We could do a grid search and let the machine churn a little bit to squeeze some more performance.
eg, Rank , which is the rank of the inner matrix; more compute work, but more information caputred; and also learning-rate.
results = []
learning_rates = [1e-5, 2e-5, 5e-5]
lora_ranks = [4, 8, 16]
for lr in learning_rates:
for rank in lora_ranks:
print(f"Training with learning_rate={lr}, lora_rank={rank}")
# Reinitialize the model and LoRA setup
trainer.model = AutoModelForSequenceClassification.from_pretrained(
trainer.model_name,
num_labels=2
)
trainer.setup_lora(r=rank)
# Train the model
train_result, eval_result = trainer.train(
epochs=3,
batch_size=16,
learning_rate=lr
)
train_loss = train_result.training_loss
eval_loss = eval_result['eval_loss']
results.append({
'learning_rate': lr,
'lora_rank': rank,
'train_loss': train_loss,
'eval_loss': eval_loss
})
print(f"Results: train_loss={train_loss:.4f}, eval_loss={eval_loss:.4f}")
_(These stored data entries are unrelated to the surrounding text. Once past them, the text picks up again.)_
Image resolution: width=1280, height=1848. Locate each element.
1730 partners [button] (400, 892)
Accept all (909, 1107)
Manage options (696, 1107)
Hyper-Parameters Search — Results

Push to Cloudflare AI
Here we actually understand we can not push to Cloudflare, because of wrong selection of base model; eg Cloudflare AI worker with LoRA Fine-tuning have very specific list of based models, and Bert is not one of them: https://developers.cloudflare.com/workers-ai/fine-tunes/loras/
@cf/meta-llama/llama-2–7b-chat-hf-lora @cf/mistral/mistral-7b-instruct-v0.2-lora @cf/google/gemma-2b-it-lora @cf/google/gemma-7b-it-lora
We can do training again, this time using AutoTrain . And serve using this code sample, with adding finetune id.
export interface Env {
// If you set another name in wrangler.toml as the value for 'binding',
// replace "AI" with the variable name you defined.
AI: Ai;
}
export default {
async fetch(request, env): Promise<Response> {
const response = await env.AI.run("@cf/meta/llama-3.1-8b-instruct", {
prompt: "What is the origin of the phrase Hello, World",
});
return new Response(JSON.stringify(response));
},
} satisfies ExportedHandler<Env>;
Conclusion
We saw how to fine-tune Bert model using LoRA.
We [almost] saw wow to deploy (specific base models) into Cloudflare AI Workers, after fine-tuning.
We tested several hyper-parameters for training, to get optimized model.